- [WHAT THE EXERCISE ASKS]: Rewrite these lines as a numbered list, omitting any blank lines.

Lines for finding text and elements
::::::::

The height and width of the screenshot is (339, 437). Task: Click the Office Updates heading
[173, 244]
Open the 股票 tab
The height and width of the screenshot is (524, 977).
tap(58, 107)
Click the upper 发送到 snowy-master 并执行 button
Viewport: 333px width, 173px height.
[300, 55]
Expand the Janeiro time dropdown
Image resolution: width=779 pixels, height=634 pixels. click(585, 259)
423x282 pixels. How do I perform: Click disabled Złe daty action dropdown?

::::::::

- [CORRECT RESPONSE]:
1. The height and width of the screenshot is (339, 437). Task: Click the Office Updates heading
2. [173, 244]
3. Open the 股票 tab
4. The height and width of the screenshot is (524, 977).
5. tap(58, 107)
6. Click the upper 发送到 snowy-master 并执行 button
7. Viewport: 333px width, 173px height.
8. [300, 55]
9. Expand the Janeiro time dropdown
10. Image resolution: width=779 pixels, height=634 pixels. click(585, 259)
11. 423x282 pixels. How do I perform: Click disabled Złe daty action dropdown?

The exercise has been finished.